Vietnam was the big bad black mark of the past growing up. You would see homeless vets and know they had fought in Vietnam. Everyone seemed to still be reeling from it in the 1980s, and movies like First Blood and Missing in Action took up the cause of the war that America lost. Robert S. McNamara (June 9, 1916-July 6, 2009) was the Secretary of Defense from 1961 to 1968 as the Vietnam War ramped-up and often is seen as part of the reason the war divided the country.
Morris does the movie as an interview, and he does sometimes push back on McNamara. Robert McNamara outlines his life, his upbringing, his earliest memory of the end of World War I, the pain of World War II, and the decision to get involved in the Kennedy administration.
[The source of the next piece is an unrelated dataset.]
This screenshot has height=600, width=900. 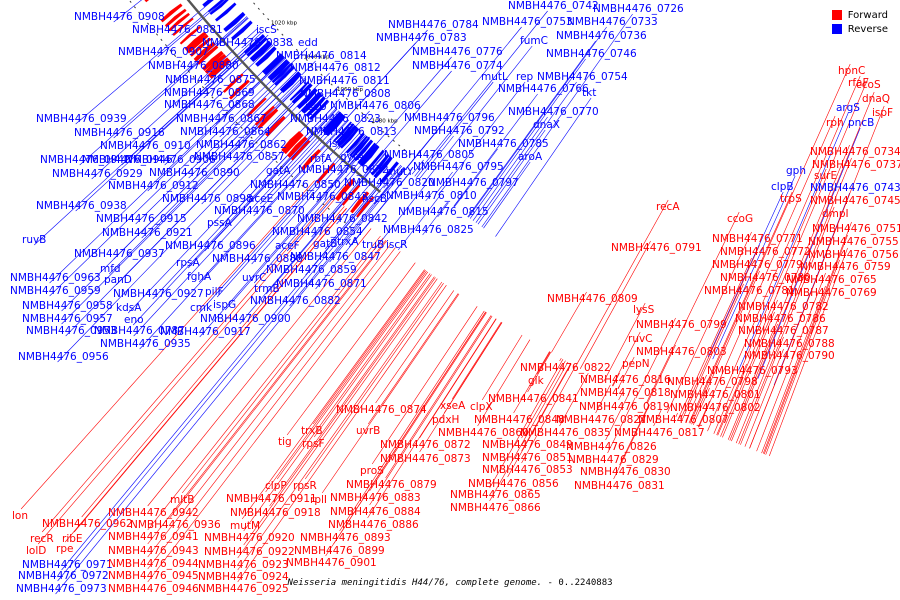 I want to click on forward-gene-label: dmpI, so click(x=836, y=214).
This jumps around a little as he does this because tangents awaken thoughts on the matter in McNamara, but he’s very sharp and still knows how and when to talk.
The interview could easily have been an apology/justification of McNamara’s actions, and it is in some ways. McNamara admits faults in the war planning and knows that decisions he made had consequences. He tells how errors in judgment and perception led to the brutal battle in Vietnam, and he shows a lot of how his relationships with President Kennedy and President Johnson affected diplomacy enactment. Like war, it isn’t cut and dry.
What is evident about the film is that McNamara has honestly reflected on his role. There are some things he’s proud of and other places where he knows he failed. It is interesting to see and in some cases hear how planning that can affect and take the lives of people is done…when do the ends justify the means and innocent deaths save future lives? It is something that people have to think of and also try to ignore to keep the goal of a war in line.
The leadership demonstrated in The Fog of War is in sharp contrast to many of today’s leaders. While there is partisanship in The Fog of War, the level of partisanship is nowhere near today. The “country” seems to be the goal, and the parties are secondary. People in positions like McNamara need to recognize the bigger picture and where their decisions will stand ten, twenty, or fifty years down the line…it is something in the moment that cannot always be recognized by McNamara demonstrates that an open mind can create change along with peace of mind.